■ DATA FOR PROCESSING ■

--- START ---

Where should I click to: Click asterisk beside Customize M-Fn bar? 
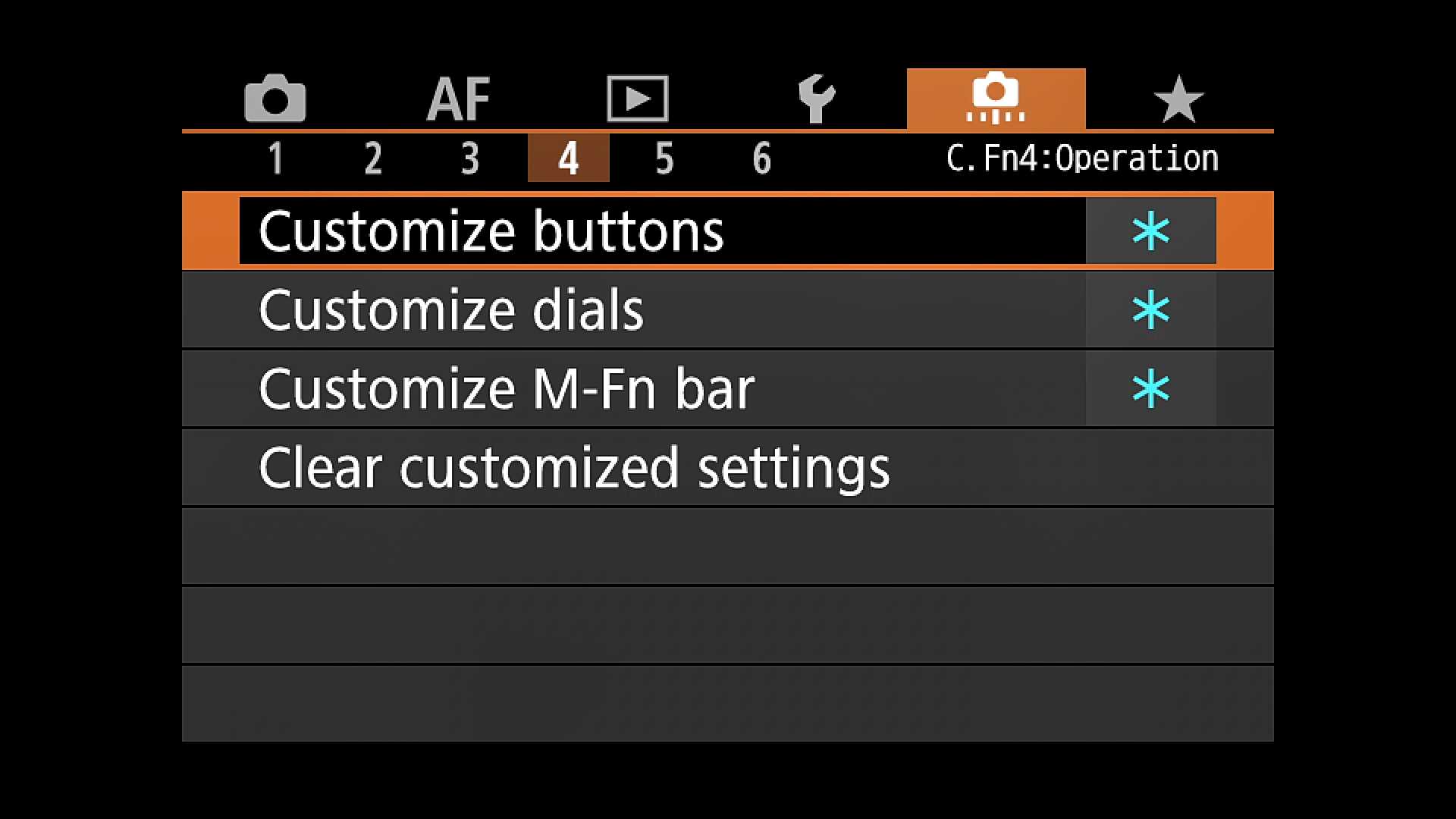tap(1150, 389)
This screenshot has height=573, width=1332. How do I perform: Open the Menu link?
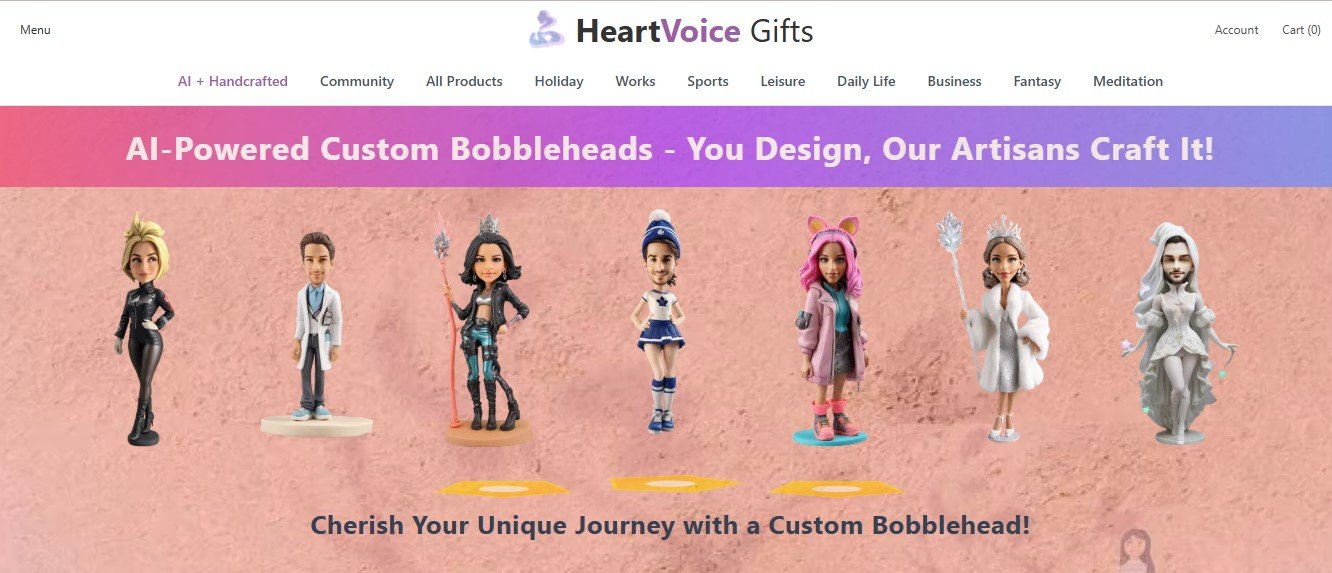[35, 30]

--- END ---
--- START ---

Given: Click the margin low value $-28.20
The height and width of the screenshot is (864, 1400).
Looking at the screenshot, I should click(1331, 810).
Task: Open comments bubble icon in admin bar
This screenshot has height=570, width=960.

--- END ---

■ TASK STATEMENT ■
Extract from the records above the lines from the one containing "Given: Click the margin low value $-28.20" to the one containing "This screenshot has height=570, width=960.", both lines included, exactly as they appear and with nothing else.

■ WRITTEN RESPONSE ■
Given: Click the margin low value $-28.20
The height and width of the screenshot is (864, 1400).
Looking at the screenshot, I should click(1331, 810).
Task: Open comments bubble icon in admin bar
This screenshot has height=570, width=960.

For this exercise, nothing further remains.